ABOUT THIS TASK ->
Your job is to report every line of the entries that has "computer".

──────

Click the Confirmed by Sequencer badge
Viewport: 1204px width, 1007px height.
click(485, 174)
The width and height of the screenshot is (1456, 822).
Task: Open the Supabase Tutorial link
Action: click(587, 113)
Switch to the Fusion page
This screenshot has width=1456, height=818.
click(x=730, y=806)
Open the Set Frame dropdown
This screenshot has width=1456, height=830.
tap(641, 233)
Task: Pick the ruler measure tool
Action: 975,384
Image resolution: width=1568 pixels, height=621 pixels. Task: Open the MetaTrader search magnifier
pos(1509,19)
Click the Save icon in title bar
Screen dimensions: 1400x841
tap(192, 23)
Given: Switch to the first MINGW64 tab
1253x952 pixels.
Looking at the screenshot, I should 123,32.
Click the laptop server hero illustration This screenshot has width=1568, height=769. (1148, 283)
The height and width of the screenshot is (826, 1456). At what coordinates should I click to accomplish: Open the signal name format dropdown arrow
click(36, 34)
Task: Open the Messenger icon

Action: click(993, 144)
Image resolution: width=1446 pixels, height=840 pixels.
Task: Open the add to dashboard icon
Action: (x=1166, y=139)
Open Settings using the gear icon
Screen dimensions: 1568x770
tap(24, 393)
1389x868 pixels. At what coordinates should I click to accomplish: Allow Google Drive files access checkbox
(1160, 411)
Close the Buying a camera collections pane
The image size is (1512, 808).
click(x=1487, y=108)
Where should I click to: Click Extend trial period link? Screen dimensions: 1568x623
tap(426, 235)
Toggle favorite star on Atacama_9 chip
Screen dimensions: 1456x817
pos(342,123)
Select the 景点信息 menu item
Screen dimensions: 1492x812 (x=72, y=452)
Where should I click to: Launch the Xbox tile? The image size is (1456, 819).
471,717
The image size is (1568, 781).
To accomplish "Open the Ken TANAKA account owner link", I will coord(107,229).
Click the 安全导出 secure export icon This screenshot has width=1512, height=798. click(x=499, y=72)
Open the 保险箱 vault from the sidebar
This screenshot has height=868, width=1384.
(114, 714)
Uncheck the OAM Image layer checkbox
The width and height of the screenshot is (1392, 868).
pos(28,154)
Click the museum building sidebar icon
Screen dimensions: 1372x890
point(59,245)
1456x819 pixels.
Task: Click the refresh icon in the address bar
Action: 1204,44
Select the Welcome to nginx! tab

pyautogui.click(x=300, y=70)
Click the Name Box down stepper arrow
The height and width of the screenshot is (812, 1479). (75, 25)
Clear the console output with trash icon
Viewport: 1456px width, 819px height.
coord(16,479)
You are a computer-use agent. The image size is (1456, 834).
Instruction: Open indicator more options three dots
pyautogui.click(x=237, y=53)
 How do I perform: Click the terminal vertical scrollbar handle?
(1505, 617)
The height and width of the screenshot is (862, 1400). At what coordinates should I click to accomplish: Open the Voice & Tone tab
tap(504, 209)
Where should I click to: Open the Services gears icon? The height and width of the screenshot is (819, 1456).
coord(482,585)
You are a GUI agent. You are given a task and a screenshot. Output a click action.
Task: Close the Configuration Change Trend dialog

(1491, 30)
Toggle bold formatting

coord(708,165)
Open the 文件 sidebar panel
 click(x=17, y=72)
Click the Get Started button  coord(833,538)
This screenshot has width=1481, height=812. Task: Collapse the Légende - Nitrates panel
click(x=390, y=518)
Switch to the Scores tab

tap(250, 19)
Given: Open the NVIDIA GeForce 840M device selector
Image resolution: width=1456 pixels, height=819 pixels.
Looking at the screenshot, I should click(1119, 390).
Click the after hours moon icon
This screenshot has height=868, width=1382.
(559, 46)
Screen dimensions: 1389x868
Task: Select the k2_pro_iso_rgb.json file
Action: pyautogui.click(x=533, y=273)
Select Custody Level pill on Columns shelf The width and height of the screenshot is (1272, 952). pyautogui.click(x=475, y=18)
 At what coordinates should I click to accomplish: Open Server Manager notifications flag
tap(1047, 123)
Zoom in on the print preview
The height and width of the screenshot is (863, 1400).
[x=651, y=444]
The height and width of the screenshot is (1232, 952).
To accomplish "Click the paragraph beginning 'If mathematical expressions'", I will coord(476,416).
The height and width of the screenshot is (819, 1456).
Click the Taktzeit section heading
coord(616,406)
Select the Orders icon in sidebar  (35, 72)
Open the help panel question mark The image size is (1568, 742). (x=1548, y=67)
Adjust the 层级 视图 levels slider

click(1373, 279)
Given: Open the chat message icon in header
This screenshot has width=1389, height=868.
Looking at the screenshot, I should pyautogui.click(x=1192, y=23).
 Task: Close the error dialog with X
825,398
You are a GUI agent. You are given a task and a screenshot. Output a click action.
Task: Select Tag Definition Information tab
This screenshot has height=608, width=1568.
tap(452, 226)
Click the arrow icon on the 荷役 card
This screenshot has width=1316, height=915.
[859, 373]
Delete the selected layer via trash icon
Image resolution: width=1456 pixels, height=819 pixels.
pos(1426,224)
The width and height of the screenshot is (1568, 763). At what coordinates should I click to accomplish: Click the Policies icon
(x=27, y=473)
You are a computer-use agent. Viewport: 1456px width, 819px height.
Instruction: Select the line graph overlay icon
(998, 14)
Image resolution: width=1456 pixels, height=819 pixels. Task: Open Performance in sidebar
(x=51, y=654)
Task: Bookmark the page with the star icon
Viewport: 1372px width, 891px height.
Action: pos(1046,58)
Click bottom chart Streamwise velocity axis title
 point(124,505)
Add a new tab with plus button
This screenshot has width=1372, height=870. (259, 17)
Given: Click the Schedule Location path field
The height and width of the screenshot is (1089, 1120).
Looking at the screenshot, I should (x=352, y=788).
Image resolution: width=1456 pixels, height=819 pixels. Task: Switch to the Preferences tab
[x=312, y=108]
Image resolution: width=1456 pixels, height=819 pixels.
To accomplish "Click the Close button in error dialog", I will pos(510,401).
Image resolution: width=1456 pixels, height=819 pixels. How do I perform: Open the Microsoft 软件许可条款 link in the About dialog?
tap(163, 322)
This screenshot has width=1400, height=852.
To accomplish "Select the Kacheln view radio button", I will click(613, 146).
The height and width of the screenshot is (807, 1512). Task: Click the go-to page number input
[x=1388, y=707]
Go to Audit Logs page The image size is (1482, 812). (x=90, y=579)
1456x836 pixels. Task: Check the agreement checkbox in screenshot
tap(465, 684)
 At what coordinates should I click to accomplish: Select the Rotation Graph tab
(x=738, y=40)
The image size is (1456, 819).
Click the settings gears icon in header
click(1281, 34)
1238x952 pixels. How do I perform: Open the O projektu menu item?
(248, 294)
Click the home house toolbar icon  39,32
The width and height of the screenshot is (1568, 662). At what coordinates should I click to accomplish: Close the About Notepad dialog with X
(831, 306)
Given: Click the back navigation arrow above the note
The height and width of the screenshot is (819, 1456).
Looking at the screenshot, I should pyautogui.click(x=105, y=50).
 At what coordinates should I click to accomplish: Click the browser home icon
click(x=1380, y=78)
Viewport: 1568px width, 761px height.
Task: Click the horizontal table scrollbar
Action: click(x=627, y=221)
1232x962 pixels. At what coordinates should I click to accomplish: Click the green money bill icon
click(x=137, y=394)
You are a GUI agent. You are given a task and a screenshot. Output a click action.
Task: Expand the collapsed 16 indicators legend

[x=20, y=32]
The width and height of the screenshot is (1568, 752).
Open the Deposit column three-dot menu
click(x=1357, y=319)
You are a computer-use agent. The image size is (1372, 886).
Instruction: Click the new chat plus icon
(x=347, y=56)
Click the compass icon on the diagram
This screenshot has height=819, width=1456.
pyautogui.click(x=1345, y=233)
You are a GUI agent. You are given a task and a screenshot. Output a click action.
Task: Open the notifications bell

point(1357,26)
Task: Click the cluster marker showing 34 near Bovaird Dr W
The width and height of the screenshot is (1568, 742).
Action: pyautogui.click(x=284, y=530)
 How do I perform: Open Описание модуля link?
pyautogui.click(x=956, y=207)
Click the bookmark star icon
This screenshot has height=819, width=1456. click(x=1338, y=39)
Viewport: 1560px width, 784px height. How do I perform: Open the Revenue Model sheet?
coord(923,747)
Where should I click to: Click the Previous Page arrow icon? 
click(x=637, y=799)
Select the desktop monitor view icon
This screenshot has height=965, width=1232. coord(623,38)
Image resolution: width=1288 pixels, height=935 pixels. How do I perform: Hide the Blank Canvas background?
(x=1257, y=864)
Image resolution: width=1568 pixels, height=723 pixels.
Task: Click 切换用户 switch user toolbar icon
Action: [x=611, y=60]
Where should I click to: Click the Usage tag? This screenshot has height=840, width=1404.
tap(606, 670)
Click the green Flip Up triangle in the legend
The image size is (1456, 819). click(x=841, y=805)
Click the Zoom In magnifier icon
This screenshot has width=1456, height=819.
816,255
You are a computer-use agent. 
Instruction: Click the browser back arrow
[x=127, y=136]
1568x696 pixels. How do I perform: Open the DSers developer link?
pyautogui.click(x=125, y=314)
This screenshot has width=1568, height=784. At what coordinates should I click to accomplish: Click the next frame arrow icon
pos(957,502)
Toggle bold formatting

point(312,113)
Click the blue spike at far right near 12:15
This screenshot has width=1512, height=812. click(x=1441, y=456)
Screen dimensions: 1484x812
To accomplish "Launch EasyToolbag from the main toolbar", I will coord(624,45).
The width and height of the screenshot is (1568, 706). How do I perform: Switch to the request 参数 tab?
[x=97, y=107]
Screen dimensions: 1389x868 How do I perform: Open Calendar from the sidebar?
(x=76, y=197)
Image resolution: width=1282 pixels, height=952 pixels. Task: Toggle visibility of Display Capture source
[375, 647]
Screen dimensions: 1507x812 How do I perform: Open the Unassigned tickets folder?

──────

OUTPUT BELOW ->
You are a computer-use agent. The image size is (1456, 834).
You are a computer-use agent. Viewport: 1456px width, 819px height.
You are a computer-use agent. The image size is (1372, 886).
You are a computer-use agent. 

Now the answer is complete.